Finch was born as Frederick George Peter Ingle Finch in London to Alicia Gladys Fisher. At the time, Alicia was married to George Finch.
George Finch was born in New South Wales, Australia, but was educated in Paris and Zürich. He was a research chemist when he moved to Britain in 1912 and later served during the First World War with the Royal Army Depot and the Royal Field Artillery. In 1915, at Portsmouth, Hampshire, George married Alicia Fisher, the daughter of a Kent barrister. However, George Finch was not Peter Finch's biological father. He learned only in his mid-40s that his biological father was Wentworth Edward Dallas "Jock" Campbell, an Indian Army officer, whose adultery with Finch's mother was the cause of George and Alicia's divorce, when Peter was two years old. Alicia Finch married "Jock" Campbell in 1922.

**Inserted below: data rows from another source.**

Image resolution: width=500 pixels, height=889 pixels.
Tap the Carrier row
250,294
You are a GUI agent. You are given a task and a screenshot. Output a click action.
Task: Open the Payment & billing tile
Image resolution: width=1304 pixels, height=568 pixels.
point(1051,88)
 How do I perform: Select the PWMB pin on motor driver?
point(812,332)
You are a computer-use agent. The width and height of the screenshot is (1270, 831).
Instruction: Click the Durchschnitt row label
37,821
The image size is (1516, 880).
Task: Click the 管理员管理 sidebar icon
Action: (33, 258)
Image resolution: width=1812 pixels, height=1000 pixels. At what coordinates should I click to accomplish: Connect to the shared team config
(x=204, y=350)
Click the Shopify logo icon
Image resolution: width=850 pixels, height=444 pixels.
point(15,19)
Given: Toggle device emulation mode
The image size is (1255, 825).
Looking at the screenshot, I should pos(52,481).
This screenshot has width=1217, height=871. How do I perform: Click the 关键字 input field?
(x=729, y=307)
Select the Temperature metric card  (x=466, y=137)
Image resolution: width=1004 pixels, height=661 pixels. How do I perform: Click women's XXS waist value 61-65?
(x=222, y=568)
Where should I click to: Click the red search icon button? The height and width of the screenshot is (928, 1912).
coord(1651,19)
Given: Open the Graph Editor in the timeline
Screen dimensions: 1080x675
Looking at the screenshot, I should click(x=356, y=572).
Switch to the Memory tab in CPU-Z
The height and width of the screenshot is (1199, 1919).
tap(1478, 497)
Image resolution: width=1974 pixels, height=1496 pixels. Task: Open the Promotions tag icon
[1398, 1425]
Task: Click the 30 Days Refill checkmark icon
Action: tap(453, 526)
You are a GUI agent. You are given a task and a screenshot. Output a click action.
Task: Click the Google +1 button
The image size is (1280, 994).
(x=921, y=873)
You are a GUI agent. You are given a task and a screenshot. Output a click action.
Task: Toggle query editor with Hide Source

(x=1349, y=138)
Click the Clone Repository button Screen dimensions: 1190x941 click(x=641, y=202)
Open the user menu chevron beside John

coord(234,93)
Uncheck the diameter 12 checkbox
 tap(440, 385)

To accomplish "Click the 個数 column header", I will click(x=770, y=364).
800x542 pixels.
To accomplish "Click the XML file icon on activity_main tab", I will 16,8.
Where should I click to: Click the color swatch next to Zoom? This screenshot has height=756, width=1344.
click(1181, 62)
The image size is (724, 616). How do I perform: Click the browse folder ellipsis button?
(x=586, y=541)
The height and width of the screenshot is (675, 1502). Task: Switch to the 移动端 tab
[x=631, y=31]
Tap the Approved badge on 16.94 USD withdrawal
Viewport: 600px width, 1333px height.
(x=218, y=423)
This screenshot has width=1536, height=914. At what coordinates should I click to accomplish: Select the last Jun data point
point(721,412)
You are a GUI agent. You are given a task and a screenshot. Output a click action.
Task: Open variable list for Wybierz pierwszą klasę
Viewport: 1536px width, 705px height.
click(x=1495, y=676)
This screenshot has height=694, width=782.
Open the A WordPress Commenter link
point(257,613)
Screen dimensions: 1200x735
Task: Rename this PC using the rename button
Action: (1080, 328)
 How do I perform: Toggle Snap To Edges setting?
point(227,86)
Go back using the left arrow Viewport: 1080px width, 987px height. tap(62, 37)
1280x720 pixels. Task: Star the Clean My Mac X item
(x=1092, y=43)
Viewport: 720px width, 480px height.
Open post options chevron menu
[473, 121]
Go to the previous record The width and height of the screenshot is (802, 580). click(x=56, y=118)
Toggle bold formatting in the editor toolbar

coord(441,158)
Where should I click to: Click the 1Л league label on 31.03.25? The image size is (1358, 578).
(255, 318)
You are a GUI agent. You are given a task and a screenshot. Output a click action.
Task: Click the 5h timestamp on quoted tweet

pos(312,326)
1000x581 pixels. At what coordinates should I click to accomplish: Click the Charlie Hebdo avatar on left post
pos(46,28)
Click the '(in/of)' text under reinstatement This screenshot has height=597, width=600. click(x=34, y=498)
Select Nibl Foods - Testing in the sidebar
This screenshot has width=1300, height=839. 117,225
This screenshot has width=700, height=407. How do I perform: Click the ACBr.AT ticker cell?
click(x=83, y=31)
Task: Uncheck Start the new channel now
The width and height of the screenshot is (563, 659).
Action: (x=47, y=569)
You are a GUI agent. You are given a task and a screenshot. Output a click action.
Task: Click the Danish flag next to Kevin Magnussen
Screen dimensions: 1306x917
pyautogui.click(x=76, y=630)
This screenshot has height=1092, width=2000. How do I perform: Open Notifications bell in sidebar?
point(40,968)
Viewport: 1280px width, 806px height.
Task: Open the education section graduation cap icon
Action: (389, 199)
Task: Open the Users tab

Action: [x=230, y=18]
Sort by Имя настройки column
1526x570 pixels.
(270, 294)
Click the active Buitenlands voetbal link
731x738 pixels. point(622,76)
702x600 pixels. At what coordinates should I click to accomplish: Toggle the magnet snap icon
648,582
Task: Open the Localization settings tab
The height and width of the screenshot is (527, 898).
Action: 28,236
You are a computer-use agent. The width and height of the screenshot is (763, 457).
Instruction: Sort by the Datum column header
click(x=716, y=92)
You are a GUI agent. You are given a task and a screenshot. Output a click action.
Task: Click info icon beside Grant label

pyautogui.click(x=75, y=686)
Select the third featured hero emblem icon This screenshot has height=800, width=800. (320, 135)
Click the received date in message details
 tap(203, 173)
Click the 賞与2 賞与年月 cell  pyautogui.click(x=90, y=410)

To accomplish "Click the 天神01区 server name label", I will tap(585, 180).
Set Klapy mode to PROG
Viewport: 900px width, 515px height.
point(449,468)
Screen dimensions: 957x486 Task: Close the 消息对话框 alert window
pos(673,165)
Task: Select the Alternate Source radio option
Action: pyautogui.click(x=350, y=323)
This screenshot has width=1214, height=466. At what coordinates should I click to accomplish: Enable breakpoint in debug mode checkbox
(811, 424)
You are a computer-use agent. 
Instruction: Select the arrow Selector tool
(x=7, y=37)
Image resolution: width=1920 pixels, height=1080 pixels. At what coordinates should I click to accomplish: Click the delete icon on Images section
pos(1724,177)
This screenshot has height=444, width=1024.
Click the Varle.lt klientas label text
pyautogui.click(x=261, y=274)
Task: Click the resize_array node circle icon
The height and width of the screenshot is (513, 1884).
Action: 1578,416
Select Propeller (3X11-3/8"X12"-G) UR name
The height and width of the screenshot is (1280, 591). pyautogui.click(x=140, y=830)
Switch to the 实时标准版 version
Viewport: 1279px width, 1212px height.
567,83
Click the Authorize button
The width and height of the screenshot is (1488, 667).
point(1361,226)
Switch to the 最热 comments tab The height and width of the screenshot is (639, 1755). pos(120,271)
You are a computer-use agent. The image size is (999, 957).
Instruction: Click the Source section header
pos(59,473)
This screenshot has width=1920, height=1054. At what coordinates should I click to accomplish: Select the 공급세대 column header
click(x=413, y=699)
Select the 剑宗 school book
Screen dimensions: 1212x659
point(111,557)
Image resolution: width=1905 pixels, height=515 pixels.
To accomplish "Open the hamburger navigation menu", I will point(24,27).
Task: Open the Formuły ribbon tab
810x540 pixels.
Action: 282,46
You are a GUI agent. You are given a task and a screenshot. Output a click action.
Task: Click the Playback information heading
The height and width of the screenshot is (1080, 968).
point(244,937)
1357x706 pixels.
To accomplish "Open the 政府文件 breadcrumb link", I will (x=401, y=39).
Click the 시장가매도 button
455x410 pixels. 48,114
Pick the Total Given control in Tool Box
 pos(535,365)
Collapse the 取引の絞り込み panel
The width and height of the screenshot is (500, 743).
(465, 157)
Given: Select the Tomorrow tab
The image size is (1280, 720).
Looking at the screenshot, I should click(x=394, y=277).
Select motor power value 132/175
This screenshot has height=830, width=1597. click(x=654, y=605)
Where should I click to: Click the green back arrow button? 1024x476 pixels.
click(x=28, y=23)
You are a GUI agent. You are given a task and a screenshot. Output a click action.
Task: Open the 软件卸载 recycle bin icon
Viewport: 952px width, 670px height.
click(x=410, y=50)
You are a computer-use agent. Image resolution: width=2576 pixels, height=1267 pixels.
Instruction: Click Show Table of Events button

George gained custody of Peter and he was taken from his mother and brought up by his paternal "grandmother" Laura Finch (formerly Black) in Vaucresson, France. In 1925 Laura took Peter with her to Adyar, a theosophical community near Madras, India, for a number of months, and the young boy lived for a time in a Buddhist monastery. Undoubtedly as a result of his childhood contact with Buddhism Finch always claimed to be a Buddhist. He is reported to have said: "I think a man dying on a cross is a ghastly symbol for a religion. And I think a man sitting under a bo tree and becoming enlightened is a beautiful one."